Many surgeons have repeated SLT. The practice is accepted as safe, primarily because SLT leaves no scarring. Anecdotally, we have seen positive outcomes, but, until very recently, we did not have the study data. Now, three studies show that repeat SLT treatment is effective in lowering IOP from baseline and is just as effective as initial treatment in some cases, with treatment effects lasting up to 24 months.6-8
Our reflex is to start patients on medication after laser treatment, but there has always been question about the benefit of anti-inflammatory eye drops following SLT. Two recent studies show that no postoperative treatment is just as effective as steroids and NSAIDs for patient comfort, appearance of anterior chamber cells, and IOP.9,10 SLT is a low-risk procedure, and it is acceptable to not treat patients with any postoperative medication.
I have stopped ordering anti-inflammatories after SLT in most cases. With studies that back up the clinical use of SLT for additional types of glaucoma, I have expanded my range of candidates as well. These are exciting developments in a treatment area that has long remained largely unchanged.
1. Narayanaswamy A, Leung CK, Istiantoro DV, et al. Efficacy of selective laser trabeculoplasty in primary angle-closure glaucoma: a randomized clinical trial. JAMA Ophthalmol. 2015;133(2):206-212.
2. Ali Aljasim L, Owaidhah O, Edward DP. Selective laser trabeculoplasty in primary angle-closure glaucoma after laser peripheral iridotomy: a case-control study. J Glaucoma. 2016;25(3):e253-e258.
3. Lee JW, Ho WL, Chan JC, Lai JS. Efficacy of selective laser trabeculoplasty for normal tension glaucoma: 1 year results. BMC Ophthalmol. 2015;15:1.

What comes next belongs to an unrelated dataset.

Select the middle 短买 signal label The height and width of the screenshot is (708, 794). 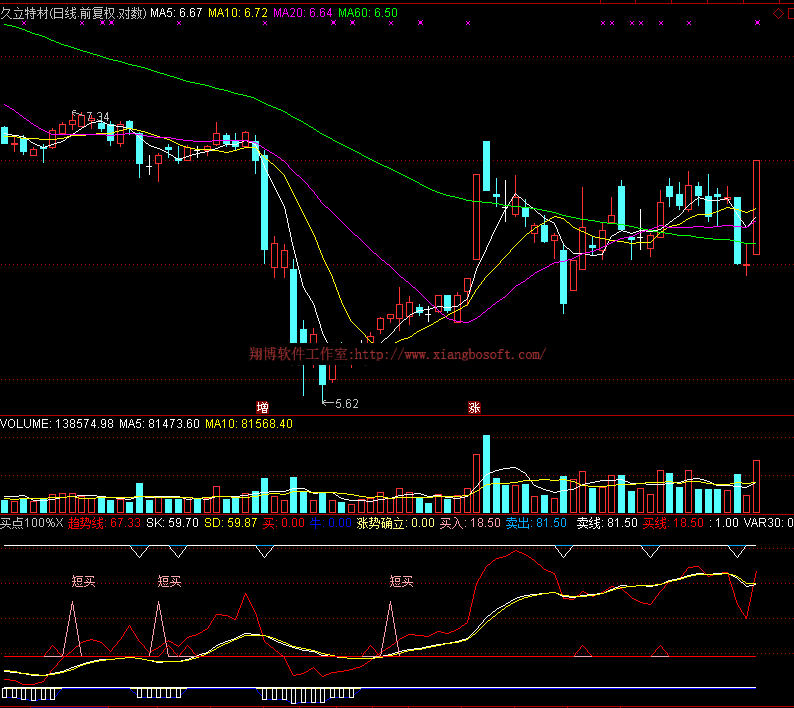[x=170, y=581]
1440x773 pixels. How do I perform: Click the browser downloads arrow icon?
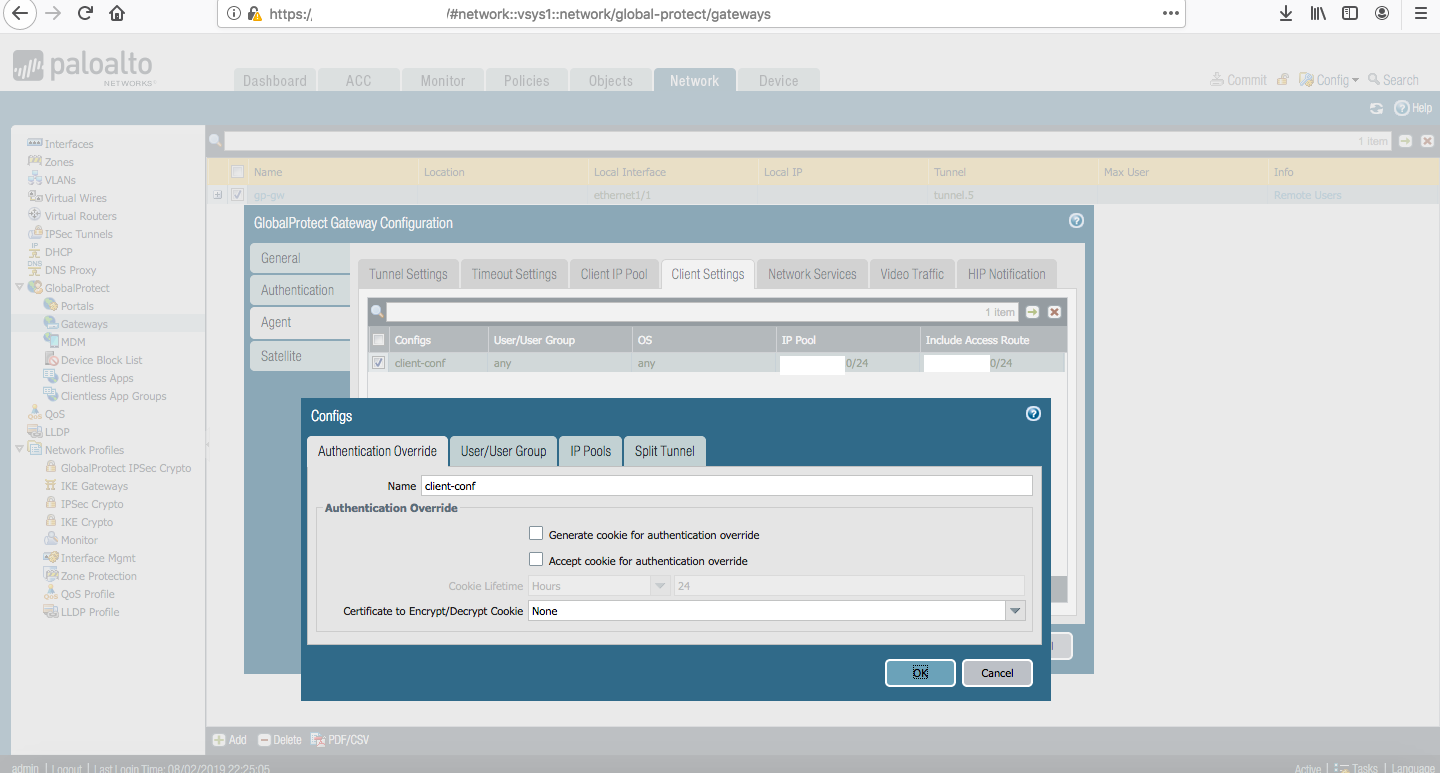(1286, 14)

4. Lee JW, Shum JJ, Chan JC, Lai JS. Two-year clinical results after selective laser trabeculoplasty for normal tension glaucoma. Medicine (Baltimore). 2015;94(24):e984.
5. Maleki A, Swan RT, Lasave AF, Ma L, Foster CS. Selective laser trabeculoplasty in controlled uveitis with steroid-induced glaucoma. Ophthalmology. 2016;123(12):2630-2632.
6. Francis BA, Loewen N, Hong B, et al. Repeatability of selective laser trabeculoplasty for open-angle glaucoma. BMC Ophthalmol. 2016;16:128.
7. Khouri AS, Lari HB, Berezina TL, Maltzman B, Fechtner RD. Long term efficacy of repeat selective laser trabeculoplasty. J Ophthalmic Vis Res. 2014;9(4):444-448.
8. Polat J, Grantham L, Mitchell K, Realini T. Repeatability of selective laser trabeculoplasty. Br J Ophthalmol. 2016;100(10):1437-1441.
9. De Keyser M, De Belder M, De Groot V. Randomized prospective study of the use of anti-inflammatory drops after selective laser trabeculoplasty. J Glaucoma. 2017;26(2):e22-e29.
10. Jinapriya D, D’Souza M, Hollands H. Anti-inflammatory therapy after selective laser trabeculoplasty: a randomized, double-masked, placebo-controlled clinical trial. Ophthalmology. 2014;121(12):2356-2361.